Re: [greenstone-users] PDFPlug

From Katherine Don
DateTue, 08 Jun 2004 15:55:08 +1200
Subject Re: [greenstone-users] PDFPlug
In-Reply-To (000501c44ca6$e08437a0$aa5d010c-DIEGOS)
Hi Diego

Are you just trying to rebuild the old collection under 2.50? Or is it a
new collection?

It may be that all the PDFs contain images of text rather than computer
readable text, and therefore they all get the same HASH ID, and
therefore all end up in the same folder, overwriting each other.
Try running import.pl with the '-OIDtype incremental' option - this will
assign sequential numbers as the oid instead of calculating a hash
value, and therefore each document should get a new id.

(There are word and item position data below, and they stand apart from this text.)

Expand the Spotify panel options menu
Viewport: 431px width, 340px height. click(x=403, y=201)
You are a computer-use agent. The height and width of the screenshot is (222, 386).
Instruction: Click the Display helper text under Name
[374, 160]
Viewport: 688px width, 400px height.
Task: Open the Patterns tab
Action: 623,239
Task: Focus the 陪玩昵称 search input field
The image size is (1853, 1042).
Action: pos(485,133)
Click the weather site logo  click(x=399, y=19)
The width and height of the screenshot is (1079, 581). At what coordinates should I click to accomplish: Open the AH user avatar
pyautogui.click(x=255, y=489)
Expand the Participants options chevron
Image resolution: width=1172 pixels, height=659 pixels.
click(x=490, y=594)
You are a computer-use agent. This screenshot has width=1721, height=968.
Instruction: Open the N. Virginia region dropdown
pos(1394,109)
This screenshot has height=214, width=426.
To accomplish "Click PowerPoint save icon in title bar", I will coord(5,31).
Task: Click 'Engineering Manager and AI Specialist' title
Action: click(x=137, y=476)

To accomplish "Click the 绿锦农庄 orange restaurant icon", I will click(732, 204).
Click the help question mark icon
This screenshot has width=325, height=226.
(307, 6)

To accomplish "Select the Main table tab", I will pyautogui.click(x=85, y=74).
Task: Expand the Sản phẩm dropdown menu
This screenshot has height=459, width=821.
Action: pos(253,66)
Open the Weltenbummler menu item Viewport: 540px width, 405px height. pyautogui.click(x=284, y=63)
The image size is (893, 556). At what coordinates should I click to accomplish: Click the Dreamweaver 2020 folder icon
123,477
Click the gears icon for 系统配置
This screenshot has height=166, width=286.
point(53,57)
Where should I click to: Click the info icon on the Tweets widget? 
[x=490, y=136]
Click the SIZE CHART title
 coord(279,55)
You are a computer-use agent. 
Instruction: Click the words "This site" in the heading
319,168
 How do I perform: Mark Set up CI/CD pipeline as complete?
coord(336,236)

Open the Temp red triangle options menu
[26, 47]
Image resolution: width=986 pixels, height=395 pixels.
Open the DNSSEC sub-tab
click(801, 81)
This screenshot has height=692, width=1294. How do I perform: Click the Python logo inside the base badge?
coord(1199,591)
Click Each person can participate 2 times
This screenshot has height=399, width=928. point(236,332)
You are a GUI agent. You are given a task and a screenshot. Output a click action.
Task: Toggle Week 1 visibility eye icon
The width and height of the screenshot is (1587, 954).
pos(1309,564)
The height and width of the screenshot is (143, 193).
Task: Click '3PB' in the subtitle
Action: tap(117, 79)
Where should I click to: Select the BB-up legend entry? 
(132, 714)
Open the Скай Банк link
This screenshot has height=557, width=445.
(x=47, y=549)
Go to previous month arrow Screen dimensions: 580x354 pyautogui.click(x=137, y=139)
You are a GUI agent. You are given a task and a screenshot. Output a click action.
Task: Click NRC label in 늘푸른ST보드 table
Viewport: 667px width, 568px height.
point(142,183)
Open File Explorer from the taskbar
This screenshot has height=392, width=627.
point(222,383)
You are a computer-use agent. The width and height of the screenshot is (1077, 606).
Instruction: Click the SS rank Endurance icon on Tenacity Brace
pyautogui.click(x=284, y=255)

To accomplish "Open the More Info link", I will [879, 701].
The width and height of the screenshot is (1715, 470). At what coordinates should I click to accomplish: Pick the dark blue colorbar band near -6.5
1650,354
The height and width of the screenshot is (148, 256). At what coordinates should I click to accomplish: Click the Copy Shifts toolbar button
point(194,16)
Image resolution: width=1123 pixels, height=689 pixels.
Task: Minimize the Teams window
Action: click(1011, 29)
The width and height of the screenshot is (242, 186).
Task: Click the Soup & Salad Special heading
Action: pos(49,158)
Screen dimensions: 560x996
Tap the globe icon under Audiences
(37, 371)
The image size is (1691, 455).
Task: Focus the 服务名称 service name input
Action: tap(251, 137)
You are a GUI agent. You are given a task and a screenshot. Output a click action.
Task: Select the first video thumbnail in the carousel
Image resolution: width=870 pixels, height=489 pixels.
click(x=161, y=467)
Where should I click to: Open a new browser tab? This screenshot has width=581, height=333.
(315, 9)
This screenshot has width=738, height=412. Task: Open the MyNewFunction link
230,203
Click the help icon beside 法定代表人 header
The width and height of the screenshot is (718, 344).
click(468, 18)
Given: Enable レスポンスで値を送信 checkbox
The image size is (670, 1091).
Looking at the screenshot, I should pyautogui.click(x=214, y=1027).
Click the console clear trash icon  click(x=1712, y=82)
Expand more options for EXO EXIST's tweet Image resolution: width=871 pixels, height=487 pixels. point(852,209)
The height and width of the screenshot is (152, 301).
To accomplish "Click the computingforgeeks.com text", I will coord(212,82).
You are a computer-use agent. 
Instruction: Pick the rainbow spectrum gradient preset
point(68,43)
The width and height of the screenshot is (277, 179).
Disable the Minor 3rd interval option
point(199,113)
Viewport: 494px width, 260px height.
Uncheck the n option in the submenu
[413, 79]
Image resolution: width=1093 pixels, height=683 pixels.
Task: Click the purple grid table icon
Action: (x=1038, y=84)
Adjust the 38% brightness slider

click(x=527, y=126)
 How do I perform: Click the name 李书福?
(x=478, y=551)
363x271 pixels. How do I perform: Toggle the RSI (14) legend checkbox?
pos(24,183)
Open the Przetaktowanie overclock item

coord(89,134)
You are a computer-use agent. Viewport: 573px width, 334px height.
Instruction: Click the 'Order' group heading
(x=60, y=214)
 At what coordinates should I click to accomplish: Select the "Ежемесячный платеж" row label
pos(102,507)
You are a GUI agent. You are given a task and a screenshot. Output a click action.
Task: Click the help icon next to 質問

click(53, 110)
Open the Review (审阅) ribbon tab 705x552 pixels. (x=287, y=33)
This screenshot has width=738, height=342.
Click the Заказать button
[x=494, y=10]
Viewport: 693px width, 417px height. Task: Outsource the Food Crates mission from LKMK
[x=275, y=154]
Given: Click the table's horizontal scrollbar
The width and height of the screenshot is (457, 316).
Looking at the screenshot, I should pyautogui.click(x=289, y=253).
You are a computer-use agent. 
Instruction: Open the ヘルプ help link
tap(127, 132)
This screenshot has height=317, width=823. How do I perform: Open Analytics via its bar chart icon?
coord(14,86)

If this doesn't work, please send me a few more of your pdf files - its
a bit hard to see whats happening with only one.

regards,
Katherine Don

Diego Spano wrote:
> Does PDFPlug included in GS v2.5 has any bug? I have a collection that
> was created with 2.40a and it has a lot of indexed pdf files . Now, I
> have GS 2.5 and when I tried to index documents, the import process only
> generates one hash folder, and inside it only the last document present
> in metadata.xlm was created.
>
> Any help? Find attached metadata.xlm and collect.cfg files.
>
> Thanks in advance.
>
> Lic. Diego Spano
> Archivo Digital
> Secretaria de DD. HH.
> Ministerio de Justicia, Seguridad y DD. HH
> djspano@jus.gov.ar <mailto:djspano@jus.gov.ar>
>
>
>